I’m currently reading a book about the evolution of Windows. One of the most interesting things I keep finding is how stupid some 3rd party application developers must have been…. for example, it seems to have been common practice that if you wanted your app to grab a particular Windows setting (let’s say the Fonts directory), instead of a quick MSDN search, which turns up both the SHGetFolderPath and SHGetKnownFolderPath functions (either of which is exactly what you want), these programmers fired up RegEdit and searched for the path of their own Fonts folder… the first key they found, they used as the parameter for a call to RegOpenKeyEx and they read the value that way.

To me, that is not only a frighteningly ignorant and dangerous way to develop software (you’re not going to discover caveats & usage notes by browsing RegEdit!) but of course this is not the supported way to do it (how could any sane developer think otherwise?), and of course that app would have broken immediately on any new of Windows had MS not added a compatibility shim to watch for that program checking that buggy key, and substituting in a quick call to obtain the real value…

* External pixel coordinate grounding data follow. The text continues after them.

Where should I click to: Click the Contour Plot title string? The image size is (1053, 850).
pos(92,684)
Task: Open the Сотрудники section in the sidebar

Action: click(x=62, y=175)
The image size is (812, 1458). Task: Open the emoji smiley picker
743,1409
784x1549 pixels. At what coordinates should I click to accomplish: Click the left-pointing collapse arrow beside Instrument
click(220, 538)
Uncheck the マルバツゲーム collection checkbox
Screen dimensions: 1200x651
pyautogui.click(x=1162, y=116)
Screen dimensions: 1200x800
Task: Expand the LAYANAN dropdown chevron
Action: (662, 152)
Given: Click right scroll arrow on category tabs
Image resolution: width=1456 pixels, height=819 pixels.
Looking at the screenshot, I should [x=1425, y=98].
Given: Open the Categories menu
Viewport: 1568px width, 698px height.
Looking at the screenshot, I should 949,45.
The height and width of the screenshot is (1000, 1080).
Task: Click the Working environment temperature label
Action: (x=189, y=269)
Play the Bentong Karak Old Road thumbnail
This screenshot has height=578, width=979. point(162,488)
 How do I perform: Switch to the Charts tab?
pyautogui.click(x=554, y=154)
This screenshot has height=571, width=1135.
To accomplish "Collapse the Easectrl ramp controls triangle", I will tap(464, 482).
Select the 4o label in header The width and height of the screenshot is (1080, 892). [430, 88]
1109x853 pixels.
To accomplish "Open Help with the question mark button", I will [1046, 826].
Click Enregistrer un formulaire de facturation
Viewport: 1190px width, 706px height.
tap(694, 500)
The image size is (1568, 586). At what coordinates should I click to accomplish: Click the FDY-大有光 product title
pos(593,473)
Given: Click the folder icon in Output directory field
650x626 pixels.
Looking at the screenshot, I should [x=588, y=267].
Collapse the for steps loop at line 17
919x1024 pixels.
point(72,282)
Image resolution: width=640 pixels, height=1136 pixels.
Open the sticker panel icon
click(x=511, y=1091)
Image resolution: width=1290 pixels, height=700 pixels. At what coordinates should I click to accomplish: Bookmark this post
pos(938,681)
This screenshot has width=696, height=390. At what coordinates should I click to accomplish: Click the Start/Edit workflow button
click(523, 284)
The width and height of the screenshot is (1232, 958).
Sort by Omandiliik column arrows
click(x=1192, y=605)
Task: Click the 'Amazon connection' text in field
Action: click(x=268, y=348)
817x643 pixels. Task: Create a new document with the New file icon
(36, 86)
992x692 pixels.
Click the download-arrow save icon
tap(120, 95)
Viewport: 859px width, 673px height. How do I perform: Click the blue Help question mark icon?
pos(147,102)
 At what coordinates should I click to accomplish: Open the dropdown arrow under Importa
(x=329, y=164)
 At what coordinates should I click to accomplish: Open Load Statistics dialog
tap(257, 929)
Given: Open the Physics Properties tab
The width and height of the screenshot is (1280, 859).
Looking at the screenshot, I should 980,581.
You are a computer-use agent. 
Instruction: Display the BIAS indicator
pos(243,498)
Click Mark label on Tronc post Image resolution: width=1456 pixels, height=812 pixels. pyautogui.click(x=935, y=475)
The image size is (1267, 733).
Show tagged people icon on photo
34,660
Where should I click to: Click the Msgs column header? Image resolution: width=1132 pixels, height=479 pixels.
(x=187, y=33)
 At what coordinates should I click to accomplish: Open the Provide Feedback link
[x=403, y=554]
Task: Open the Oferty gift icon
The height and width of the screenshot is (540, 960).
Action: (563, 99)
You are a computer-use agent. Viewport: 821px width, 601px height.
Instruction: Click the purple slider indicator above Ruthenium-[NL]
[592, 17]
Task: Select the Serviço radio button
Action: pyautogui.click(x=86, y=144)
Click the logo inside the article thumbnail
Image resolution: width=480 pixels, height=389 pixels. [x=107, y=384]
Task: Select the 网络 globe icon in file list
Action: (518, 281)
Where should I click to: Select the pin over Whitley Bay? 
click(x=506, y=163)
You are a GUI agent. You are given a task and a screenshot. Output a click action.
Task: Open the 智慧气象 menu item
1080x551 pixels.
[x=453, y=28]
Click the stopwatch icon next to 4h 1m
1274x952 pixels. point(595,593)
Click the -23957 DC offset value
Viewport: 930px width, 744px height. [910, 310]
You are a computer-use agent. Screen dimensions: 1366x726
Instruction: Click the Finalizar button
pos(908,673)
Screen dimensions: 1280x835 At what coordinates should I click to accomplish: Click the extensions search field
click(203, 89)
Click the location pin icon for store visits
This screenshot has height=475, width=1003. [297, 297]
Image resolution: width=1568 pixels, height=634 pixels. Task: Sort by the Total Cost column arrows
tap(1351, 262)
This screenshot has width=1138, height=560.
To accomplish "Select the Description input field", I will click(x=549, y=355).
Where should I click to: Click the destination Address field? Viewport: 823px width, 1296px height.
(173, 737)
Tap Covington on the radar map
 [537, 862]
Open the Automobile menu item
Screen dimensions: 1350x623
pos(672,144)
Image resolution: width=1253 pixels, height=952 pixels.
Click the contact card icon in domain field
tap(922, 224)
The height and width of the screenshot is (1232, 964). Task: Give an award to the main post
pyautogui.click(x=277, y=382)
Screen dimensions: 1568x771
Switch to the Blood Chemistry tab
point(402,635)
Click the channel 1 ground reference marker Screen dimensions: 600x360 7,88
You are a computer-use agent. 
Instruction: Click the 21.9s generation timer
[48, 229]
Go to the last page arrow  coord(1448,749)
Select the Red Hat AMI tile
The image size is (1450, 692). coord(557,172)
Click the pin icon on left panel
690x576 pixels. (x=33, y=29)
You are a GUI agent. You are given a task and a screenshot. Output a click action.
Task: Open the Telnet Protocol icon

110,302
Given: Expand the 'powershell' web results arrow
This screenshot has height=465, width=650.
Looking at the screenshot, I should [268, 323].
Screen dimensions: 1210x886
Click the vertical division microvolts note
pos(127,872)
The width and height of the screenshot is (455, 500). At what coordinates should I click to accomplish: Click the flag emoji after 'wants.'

This isn’t backyard programmers writing in VBA in Excel to accomplish some one-off business task, either.. it’s commercial software that did this, written by professional developers and sold to unsuspecting customers for big cash. Scary stuff.

The only question worth pondering here is: was this ‘grab something promising out of the Registry’ technique better or worse than just hard-coding “C:\Windows\Fonts\” into the application? (I’m not 100% sure but it seems very likely there’s a shim out there for programs that did that, too.)